Data to process —
*** Begin section ***
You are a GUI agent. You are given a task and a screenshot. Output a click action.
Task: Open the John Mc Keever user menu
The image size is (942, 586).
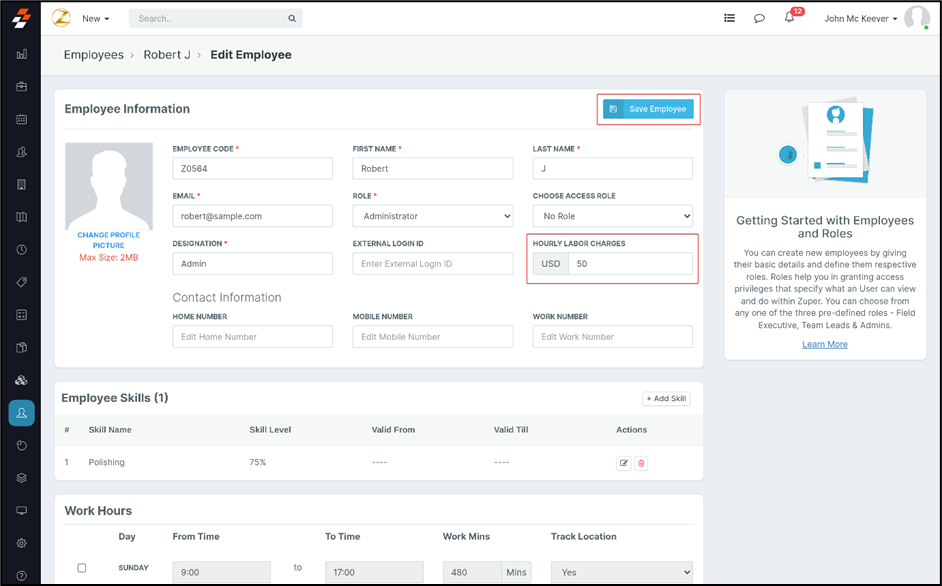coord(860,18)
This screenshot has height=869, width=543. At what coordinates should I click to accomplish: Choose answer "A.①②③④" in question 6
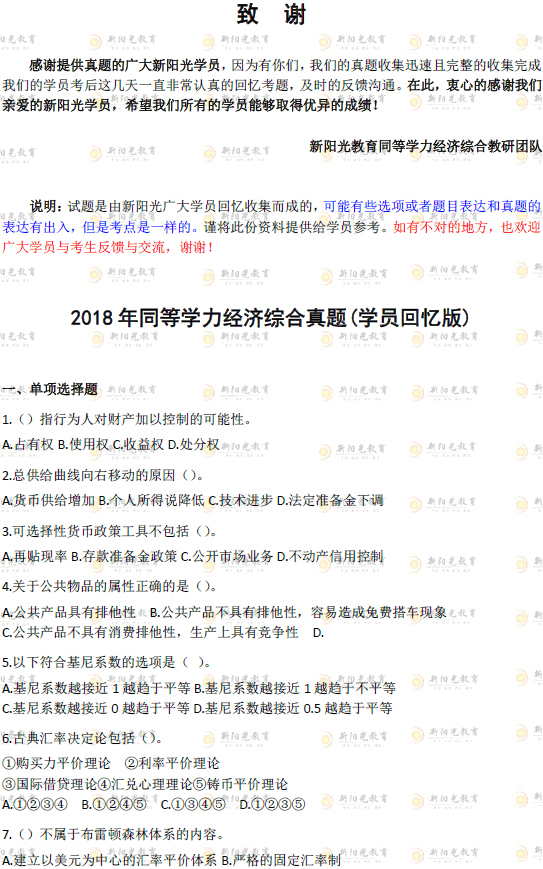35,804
*** End section ***
*** Begin section ***
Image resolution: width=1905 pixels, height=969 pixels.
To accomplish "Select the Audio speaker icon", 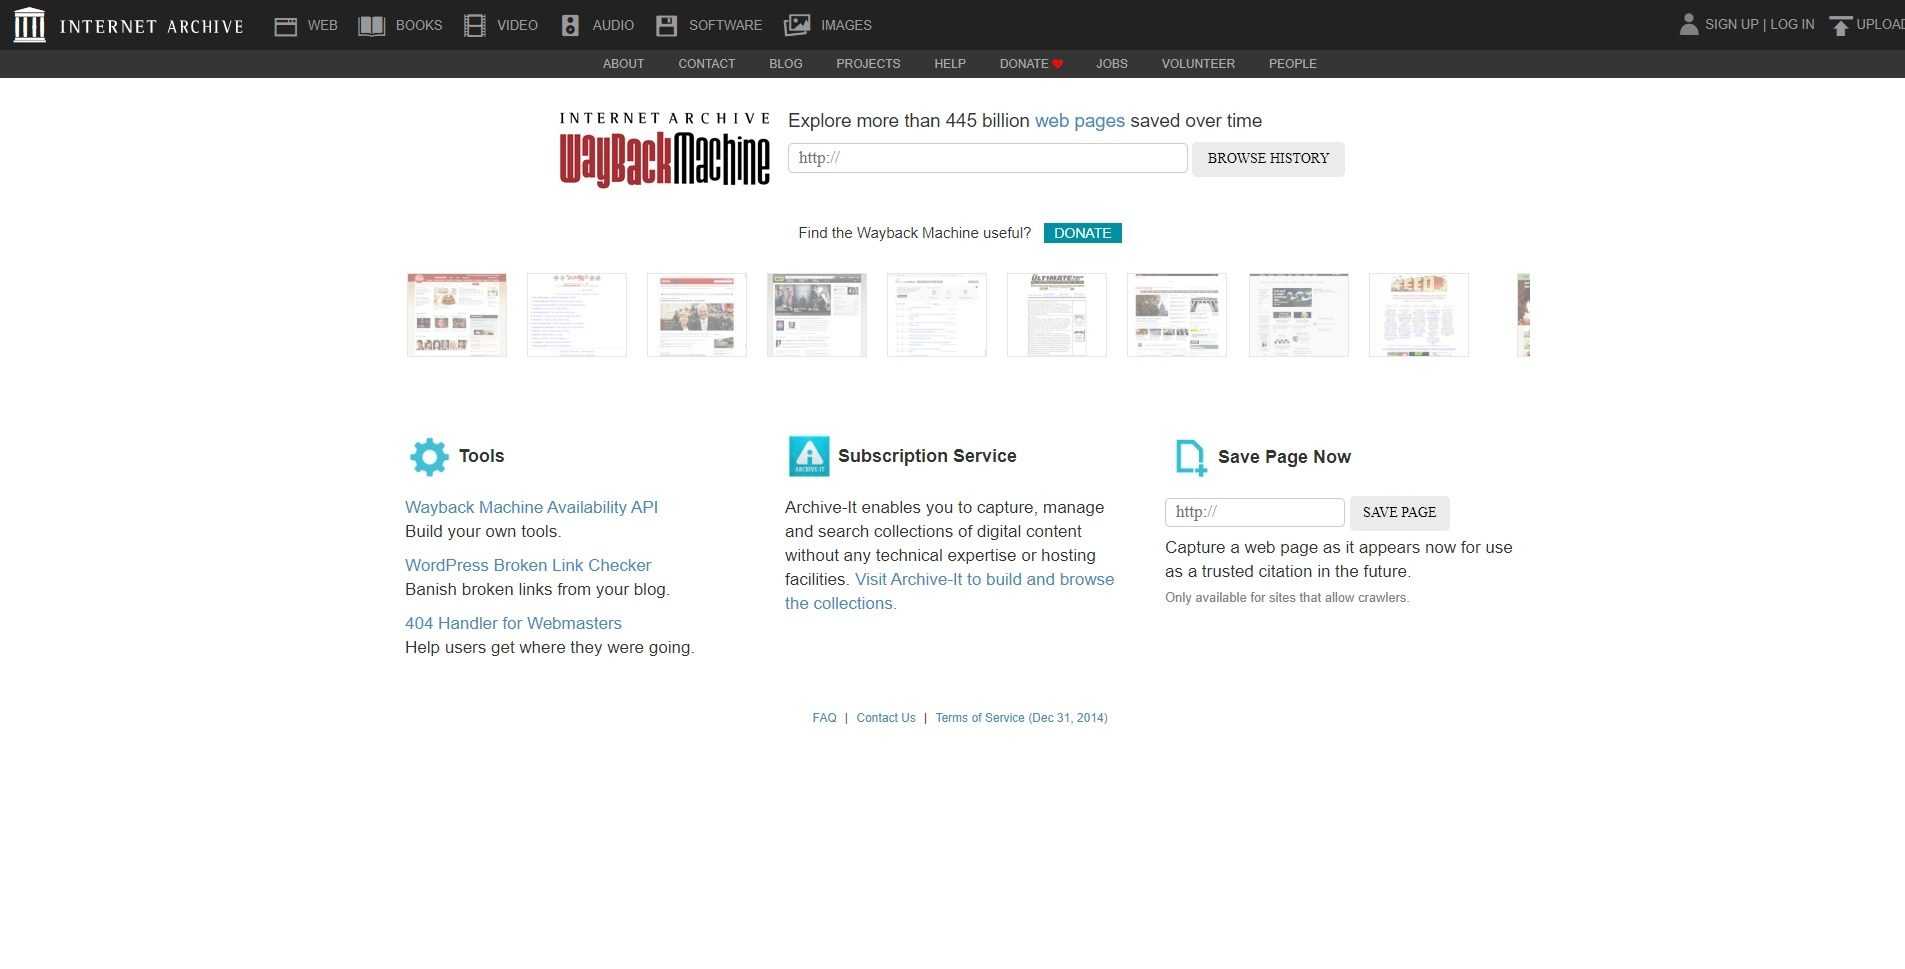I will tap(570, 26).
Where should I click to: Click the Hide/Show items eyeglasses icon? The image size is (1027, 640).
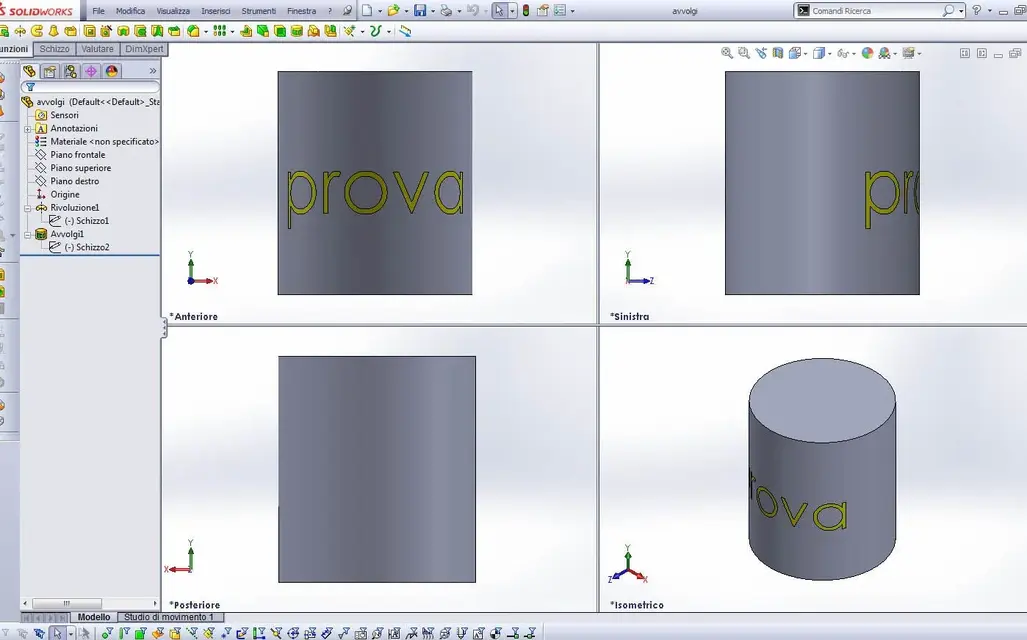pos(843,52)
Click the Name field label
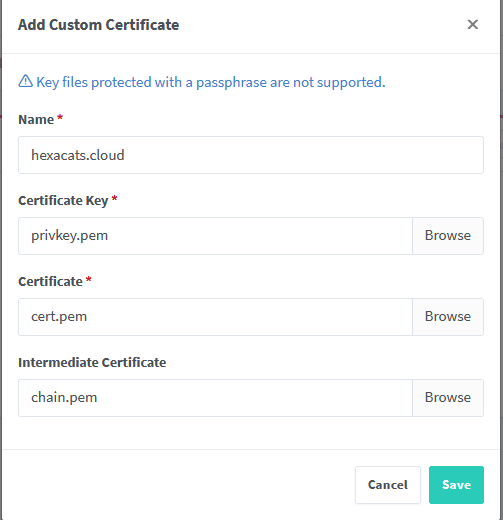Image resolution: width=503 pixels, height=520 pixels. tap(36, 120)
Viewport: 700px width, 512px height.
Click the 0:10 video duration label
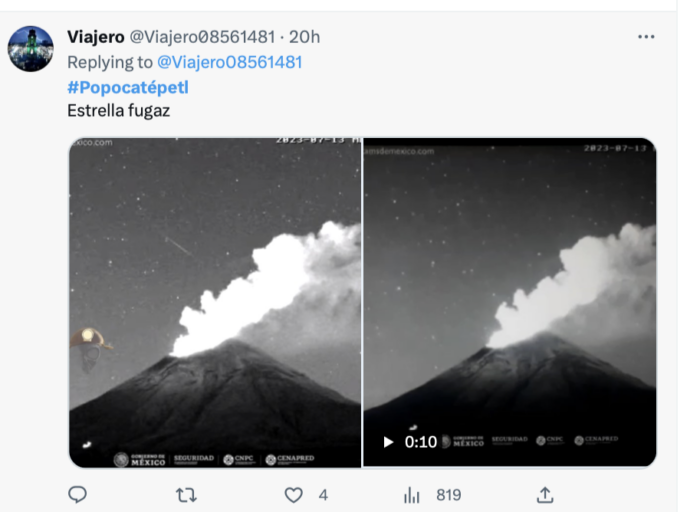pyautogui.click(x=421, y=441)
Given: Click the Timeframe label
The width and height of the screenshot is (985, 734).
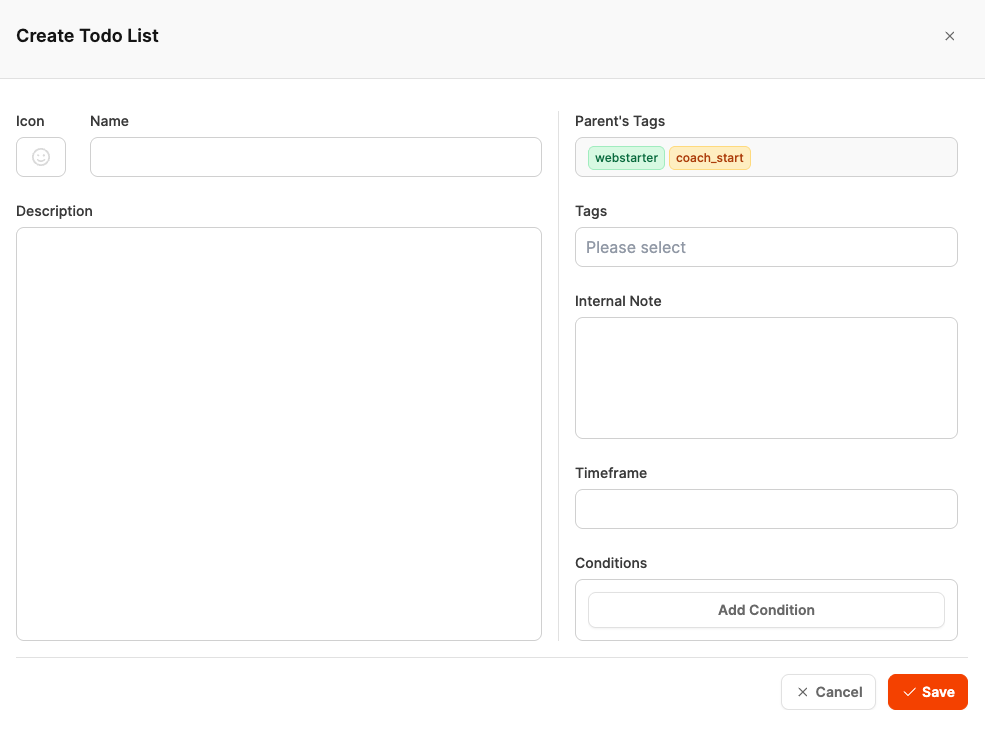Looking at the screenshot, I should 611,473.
*** End section ***
*** Begin section ***
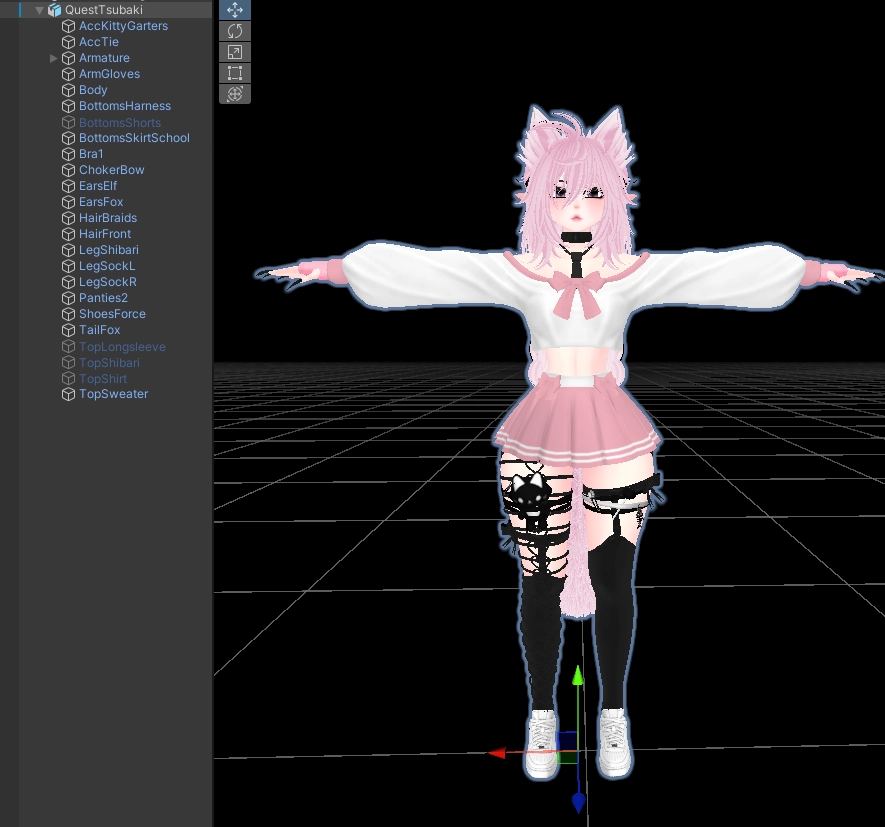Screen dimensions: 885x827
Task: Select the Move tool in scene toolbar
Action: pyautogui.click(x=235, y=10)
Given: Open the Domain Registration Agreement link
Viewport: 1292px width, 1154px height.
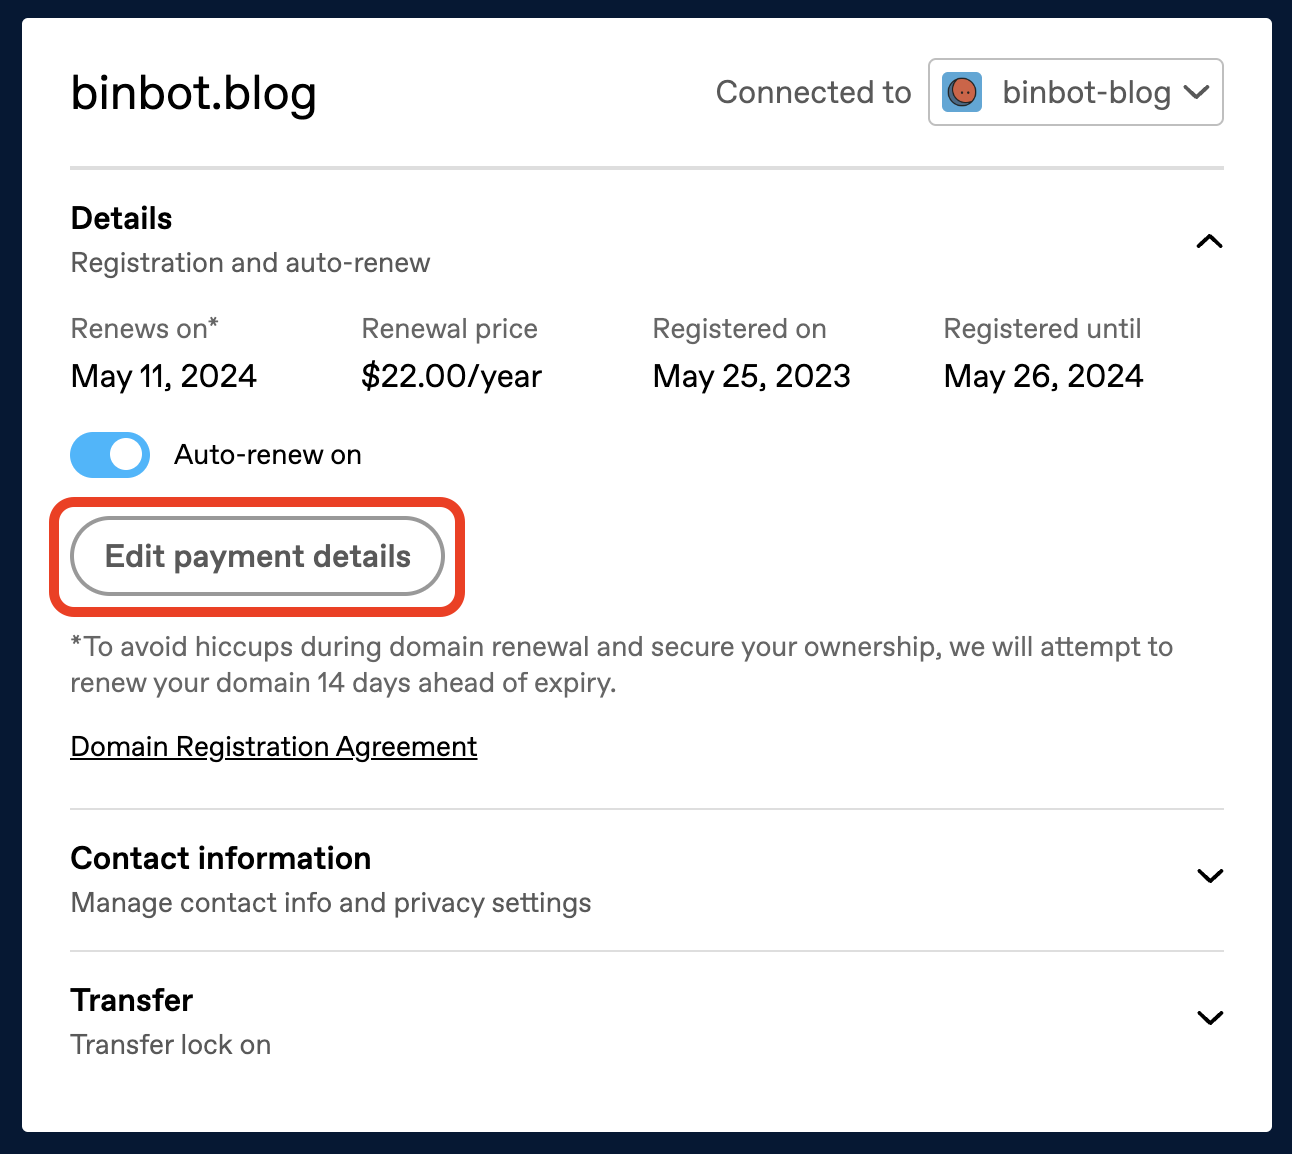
*** End section ***
What the task asks —
Look over the records above and say, with no extra words, how many lines include "Open".

Expected answer —
2